Time & Attendance
By Daniel Massey
Jan. 19, 2012
The industries expected to lead job growth in New York City over the next two years have annual average wages below the citywide mean of $77,997, a new analysis by the city’s Independent Budget Office shows.
The IBO projects education, health care and social services will account for nearly 40 percent of the 89,000 jobs the city is projected to gain over the next two years.
Some 15,000 jobs will be created in health services, where salaries average roughly $54,900 a year. About 10,000 jobs are expected to be added in education, where the average salary is nearly $52,600. And another 7,000 jobs will be gained in social assistance, where annual salaries average just $27,800.
The average salary is even lower for workers in the leisure and hospitality industry, which is expected to post a gain of 19,600 jobs over the next two years. Food service and drinking places will add 15,000 of those jobs, at an average salary of just $24,050, though tips can help increase take-home pay.

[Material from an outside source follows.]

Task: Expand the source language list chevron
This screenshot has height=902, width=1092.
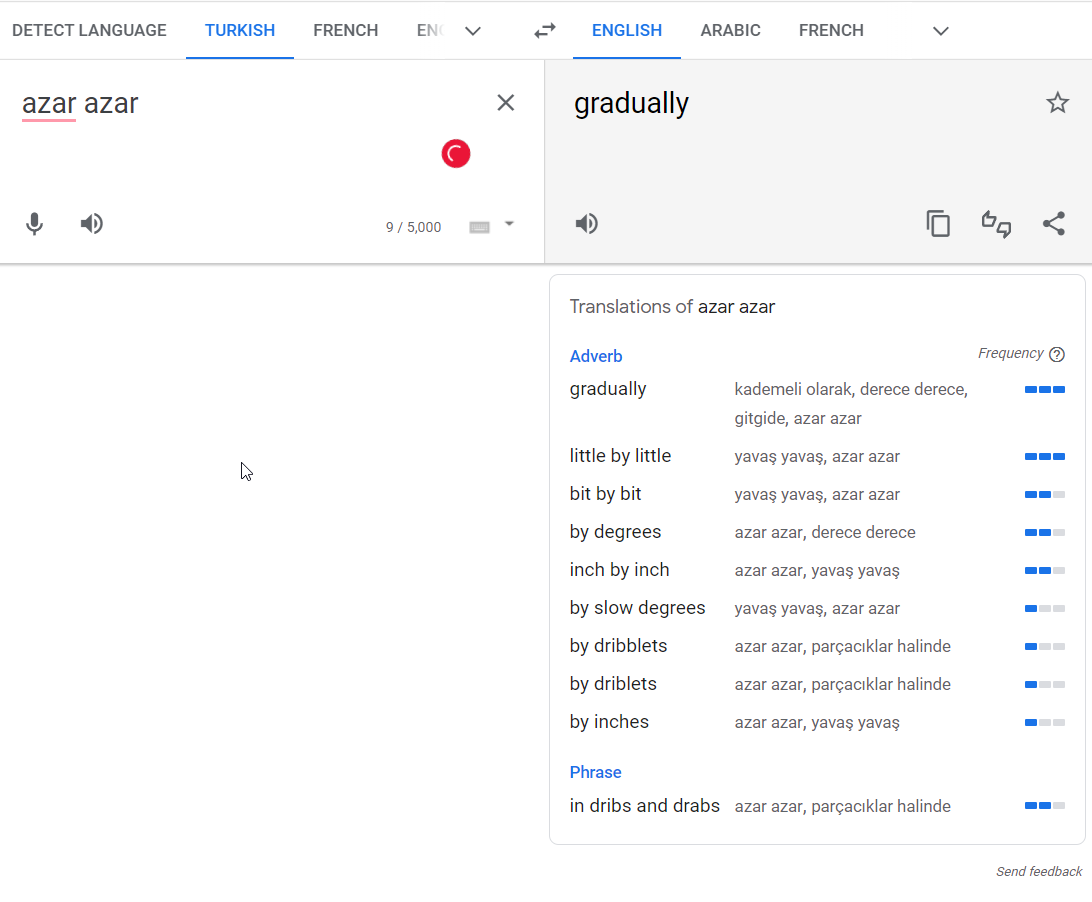Action: pos(473,31)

“It’s certainly better to be gaining jobs than to be losing them, but if the jobs we’re gaining don’t pay as much as those we’ve lost, there’s less of a bounce for the local economy and tax revenue,” said Doug Turetsky, the IBO’s chief of staff, who recently wrote a blog post on the issue.
One bright spot in terms of job growth in a high-paying sector is professional and business services, which is slated to add 19,200 jobs through the end of 2013, according to the IBO report. About 11,000 of those jobs are projected to be in professional and technical services. This portion of professional and business services includes lawyers, accountants, and computer programmers and has an average salary of $109,500.

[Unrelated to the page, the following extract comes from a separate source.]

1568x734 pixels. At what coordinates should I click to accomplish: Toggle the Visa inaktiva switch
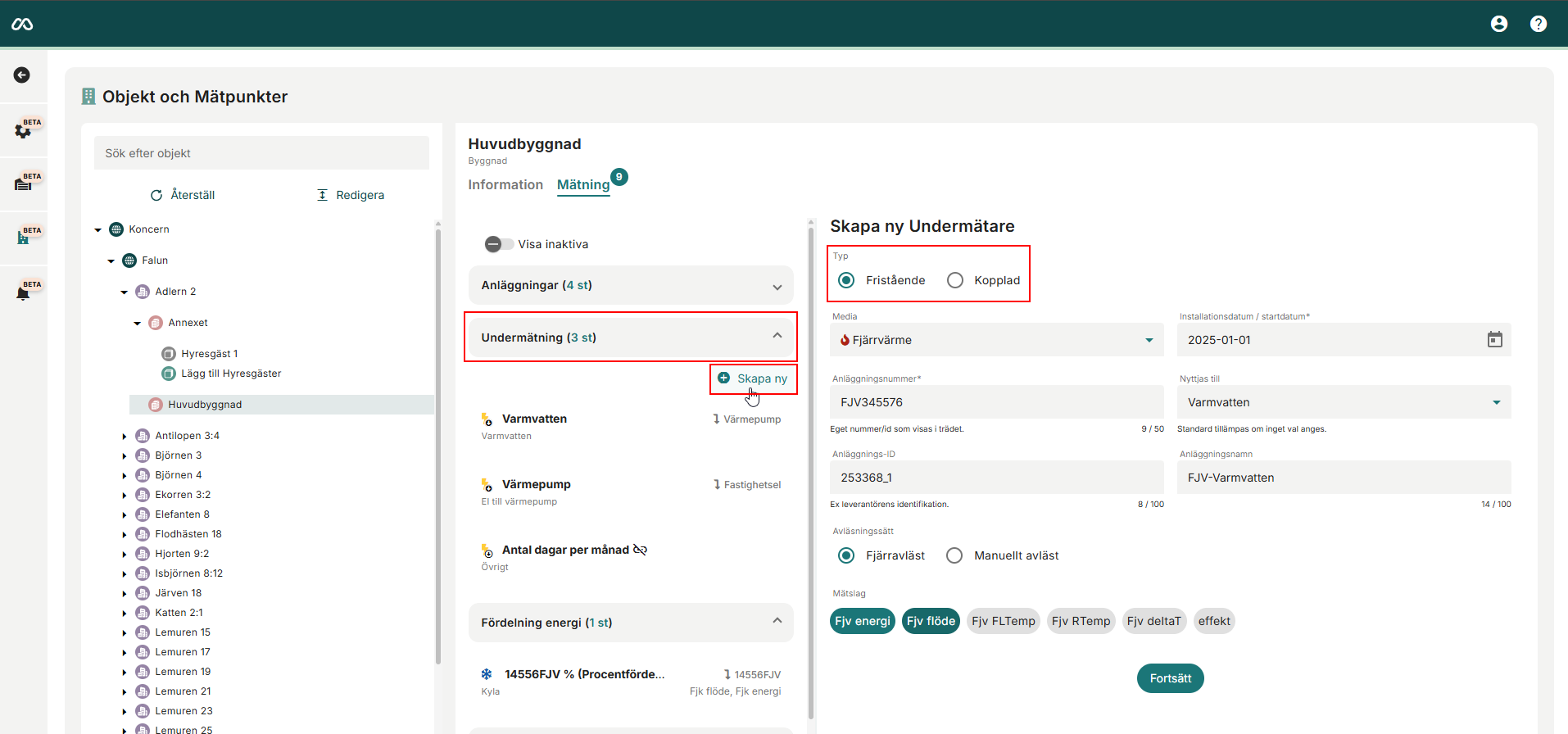[x=499, y=244]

The city is expected to continue losing high-paying Wall Street jobs through the middle of this year, according to an estimate from Moody’s Analytics. Positions in that sector average $360,000 and typically drive growth in the city economy.
A report released Wednesday by the United States Conference of Mayors seemed to agree with the IBO findings. The report said that education and health services and professional and business services will drive employment growth in the New York City area, with job levels returning to their pre-recession peak by 2014.